Peggy rubbed soothing circles on Angie’s knee and tucked her in closer. Angie took another deep breath, “Anyway, I told you about my cousin who got hit by a bus. He did rob a bank. I didn’t lie about that, he did get hit by a car. The person that did it though shouted some really nasty stuff at him and gunned it right into him. Cops didn’t do nothin’. The ones that told us about it, muttered to each other as they was walking away about ‘one less Eye-Tie to worry about.’ Even after Italy switched sides in the war, we still got visits from the feds askin’ about our affiliations. We couldn’t be out after dark and after the first few kids got popped by coppers, we learned real quick to stay in. Ya heard stories about the feds takin’ away people to them camps they set up out west,” Angie shuddered.
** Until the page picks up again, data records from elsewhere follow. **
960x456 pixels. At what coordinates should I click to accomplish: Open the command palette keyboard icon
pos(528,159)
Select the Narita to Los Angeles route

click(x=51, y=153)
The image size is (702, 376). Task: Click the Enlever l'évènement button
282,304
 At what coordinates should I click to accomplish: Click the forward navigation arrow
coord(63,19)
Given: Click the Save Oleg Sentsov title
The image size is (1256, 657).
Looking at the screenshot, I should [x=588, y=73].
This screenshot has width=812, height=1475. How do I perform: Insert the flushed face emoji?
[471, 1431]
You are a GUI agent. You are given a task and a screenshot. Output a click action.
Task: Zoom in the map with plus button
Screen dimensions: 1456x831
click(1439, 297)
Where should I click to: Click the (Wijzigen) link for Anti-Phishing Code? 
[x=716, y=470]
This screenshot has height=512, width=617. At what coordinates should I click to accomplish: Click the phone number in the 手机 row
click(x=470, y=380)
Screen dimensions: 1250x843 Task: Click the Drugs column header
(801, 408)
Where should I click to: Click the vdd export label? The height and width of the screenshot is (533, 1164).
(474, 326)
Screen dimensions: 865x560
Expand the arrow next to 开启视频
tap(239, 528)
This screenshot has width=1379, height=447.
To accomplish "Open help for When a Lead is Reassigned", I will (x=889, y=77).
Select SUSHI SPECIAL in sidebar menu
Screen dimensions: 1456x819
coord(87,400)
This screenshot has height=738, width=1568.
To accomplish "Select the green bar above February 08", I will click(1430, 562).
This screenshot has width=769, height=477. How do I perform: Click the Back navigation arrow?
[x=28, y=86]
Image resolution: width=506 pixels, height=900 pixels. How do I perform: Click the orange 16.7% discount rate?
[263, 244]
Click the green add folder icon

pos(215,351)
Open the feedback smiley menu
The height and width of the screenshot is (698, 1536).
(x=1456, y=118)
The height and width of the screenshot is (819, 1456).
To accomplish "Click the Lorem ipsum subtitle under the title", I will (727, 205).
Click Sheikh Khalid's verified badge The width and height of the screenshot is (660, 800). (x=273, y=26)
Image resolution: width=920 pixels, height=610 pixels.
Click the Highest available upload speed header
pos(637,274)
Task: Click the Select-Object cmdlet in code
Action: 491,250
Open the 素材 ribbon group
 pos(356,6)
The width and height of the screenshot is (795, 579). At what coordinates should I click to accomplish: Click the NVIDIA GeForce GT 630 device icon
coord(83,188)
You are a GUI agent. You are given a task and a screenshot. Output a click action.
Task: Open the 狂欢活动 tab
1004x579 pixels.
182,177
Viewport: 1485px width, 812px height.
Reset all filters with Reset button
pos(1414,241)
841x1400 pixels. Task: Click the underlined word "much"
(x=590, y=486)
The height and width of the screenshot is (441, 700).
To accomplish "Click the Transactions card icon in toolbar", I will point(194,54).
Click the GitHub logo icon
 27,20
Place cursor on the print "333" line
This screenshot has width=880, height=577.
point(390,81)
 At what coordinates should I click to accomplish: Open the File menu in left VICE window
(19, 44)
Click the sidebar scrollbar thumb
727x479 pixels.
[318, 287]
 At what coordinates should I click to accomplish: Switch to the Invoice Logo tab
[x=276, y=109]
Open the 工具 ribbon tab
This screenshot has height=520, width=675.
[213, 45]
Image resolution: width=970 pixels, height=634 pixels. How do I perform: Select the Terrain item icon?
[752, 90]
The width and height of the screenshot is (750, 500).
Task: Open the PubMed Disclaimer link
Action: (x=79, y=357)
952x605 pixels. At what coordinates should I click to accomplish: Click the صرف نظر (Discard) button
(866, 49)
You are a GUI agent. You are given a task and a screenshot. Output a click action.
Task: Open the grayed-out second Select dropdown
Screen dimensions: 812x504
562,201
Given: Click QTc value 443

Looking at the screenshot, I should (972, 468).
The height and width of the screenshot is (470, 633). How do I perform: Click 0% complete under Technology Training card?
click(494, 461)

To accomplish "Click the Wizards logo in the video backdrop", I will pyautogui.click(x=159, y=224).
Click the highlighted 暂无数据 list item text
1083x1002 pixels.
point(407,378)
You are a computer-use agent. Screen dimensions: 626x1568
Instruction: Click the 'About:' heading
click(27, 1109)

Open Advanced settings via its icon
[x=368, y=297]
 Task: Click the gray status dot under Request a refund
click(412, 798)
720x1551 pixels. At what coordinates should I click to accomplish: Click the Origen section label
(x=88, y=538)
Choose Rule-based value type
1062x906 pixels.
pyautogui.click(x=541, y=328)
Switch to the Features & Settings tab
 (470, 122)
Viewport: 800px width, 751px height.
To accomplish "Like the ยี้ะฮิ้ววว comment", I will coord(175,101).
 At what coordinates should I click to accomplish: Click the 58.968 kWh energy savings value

The muscles in Peggy’s jaw worked as she gritted her teeth. She could not hide the scowl on her face though she tried desperately to keep the tension from where she touched Angie. All she could keep seeing was Steve’s face had he known what his own country was doing to its citizens. She imagined him tearing into the internment camps with the same abandon as he did the HYDRA bases and lambasting the politicians that created them. The thought made Peggy smile sadly and she gripped Angie tighter. Angie swiped her fist across her cheeks. “At one point, Pop talked to us about changin’ our name. Papa nearly snapped his cap. Loads of folks did change their names though. The lengths people’ll go to just to blend in…why do people gotta be so hateful?” Angie looked at Peggy at this and Peggy felt her heart shatter in her chest.

“I don’t know, my darling,” was all Peggy could manage through the growing urge to punch things to take away the hurt that was so plain on Angie’s face.

“I know it ain’t nothin’ like what a lot of people had to go through, still do have to go through, but anyway, that’s why I don’t trust feds and cops. I’m sorry I lied to your friends. It’s just…” Angie sighed and pulled away from Peggy.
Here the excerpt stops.